Las tribunas estaban llenas de damas muy compuestas, adornadas con ricos vestidos, las cuales se inclinaban sobre las balaustradas y, con gran interés, procuraban no perder ni una palabra de lo que se hablaba abajo, en la sala. Al lado de las señoras estaban, sentados o de pie, profesores de colegios con sus clásicas levitas y oficiales.

En todas partes hablaban de las elecciones, de que el Presidente estaba cansado y de la marcha de los debates.

En un grupo, Levin oyó alabar a su hermano. Una señora decía a un abogado:

–¡Qué dichosa me siento de haber oído hablar a Kosnichev! Vale la pena quedarse sin comer. ¡Es maravilloso! ¡Con qué tono habla y con qué claridad! En el Palacio de Justicia ninguno de ustedes habla como él.
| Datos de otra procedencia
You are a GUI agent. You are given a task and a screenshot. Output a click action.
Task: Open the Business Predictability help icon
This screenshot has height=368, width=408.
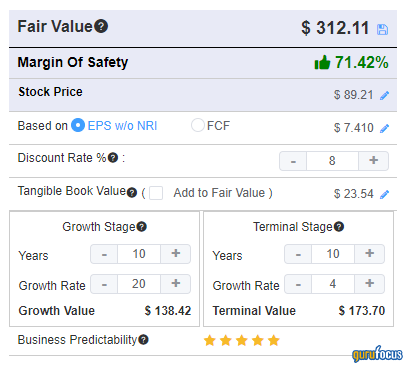(x=143, y=340)
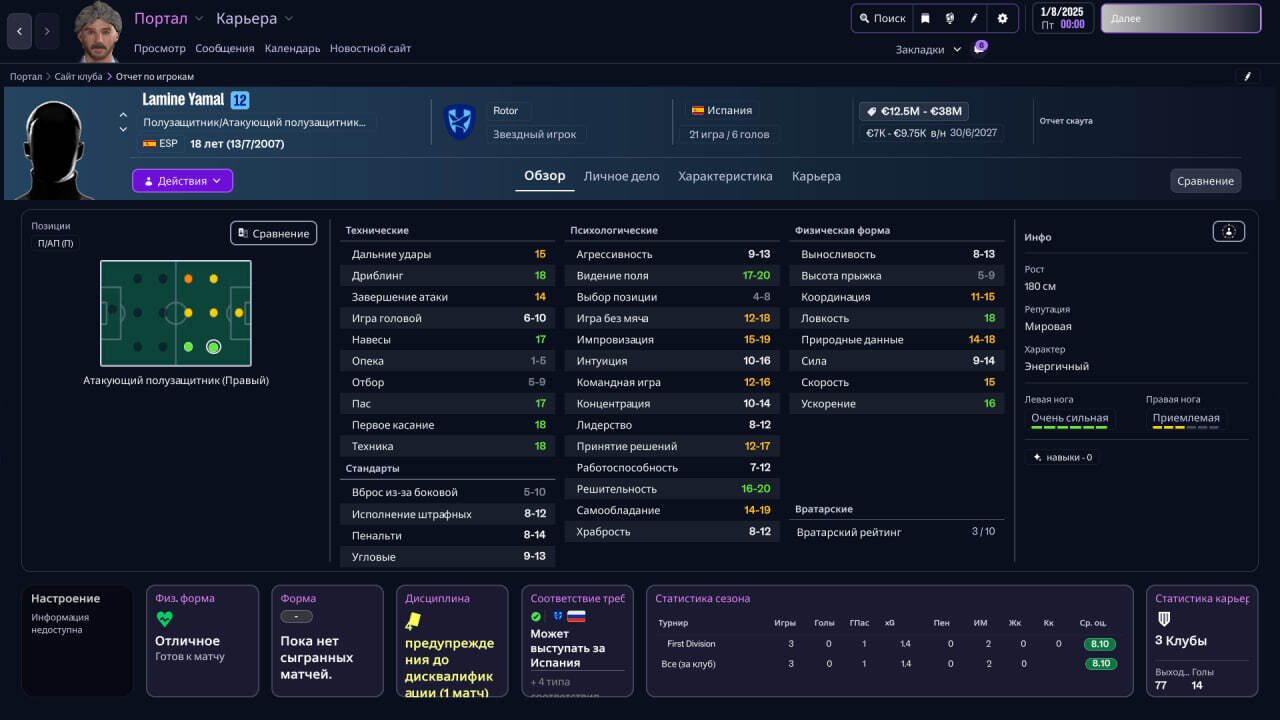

Sólo Maindel lo hace algo bien, pero ni siquiera él llega a la elocuencia de Kosnichev.

Habiendo encontrado un sitio libre cerca de la balaustrada, Levin se inclinó y se puso a mirar y escuchar.

Todos los personajes estaban sentados, separados, en razón de comarcas, por pequeños tabiques.

En el centro de la sala estaba un hombre de uniforme que, con voz alta y suave, proclamaba:

–Presenta su candidatura para Presidente provincial de la Nobleza el comandante de caballería del Estado Mayor, Eugenio Ivanovich Apujtin.

Después de un rato de silencio, se oyó la voz débil de un viejo:

–Rehúsa.

–Candidatura del Consejero de la Corte, Pedro Petrovich –proclamó de nuevo el hombre que estaba en el centro.

–Rehúsa ––contestó una voz joven y chillona.

Se oyó el nombre de otro candidato y de nuevo un «rehúsa».

Así pasó cerca de una hora.

Levin, apoyado en la balaustrada, estaba mirando y escuchando.

Primero, la ceremonia lo sorprendió y quiso comprender lo que significaba; luego, convencido de que no podría entenderlo nunca, se sintió aburrido. Y, al recordar la emoción e irritación que veía en todos los rostros, se entristeció, decidió marcharse y salió de la tribuna.

Al pasar por la puerta, vio a un colegial de aspecto abatido, con los ojos hinchados por el llanto, que paseaba arriba y abajo. En la escalera encontró a una señora que corría, calzada con zapatitos de altos tacones y seguida del ayudante del Procurador de los Tribunales.

–¡Ya la dije que no llegara usted tarde! –exclamaba el jurista mientras Levin daba paso a la señora.

Levin estaba ya en la escalera de la salida principal y sacaba el número del guardarropa cuando lo alcanzó el Secretario y le instó:

–Constantino Dmitrievich, haga el favor de venir. Ya están votando.

Se votaba al mismo Neviedovsky, que tan categóricamente había rehusado.

Levin se dirigió a la sala, que encontró cerrada. El Secretario llamó; abrieron la puerta y antes de entrar él, salieron dos propietarios de tierras con el rostro encendido, sofocado.

–Ya no puedo más –dijo uno de ellos.

Detrás de los propietarios apareció el rostro descompuesto del Presidente, que reflejaba un gran cansancio y hondo disgusto.

–Te he mandado que no dejaras salir a nadie –dijo el Presidente al ujier.

–He abierto para dejar entrar, Excelencia.

–¡Dios mío! –y con un suspiro profundo, andando penosamente, pausado y con la cabeza inclinada, el Presidente se dirigió a través de la sala a la mesa electoral.

Como daban por seguro sus partidarios, Neviedovsky, habiendo obtenido mayor número de votos que su rival, fue proclamado Presidente provincial de la Nobleza.

Muchos estaban animados, alegres, llenos de entusiasmo; otros muchos se mostraban descontentos y apesadumbrados. El antiguo Presidente era presa de gran desesperación.

Cuando Neviedovsky salía de la sala, la gente lo rodeó y lo siguió con entusiasmo, del mismo modo como había seguido al Gobernador el primer día, al abrir las elecciones y del mismo modo que había seguido a Snetkov cuando éste, en su día, había sido elegido presidente.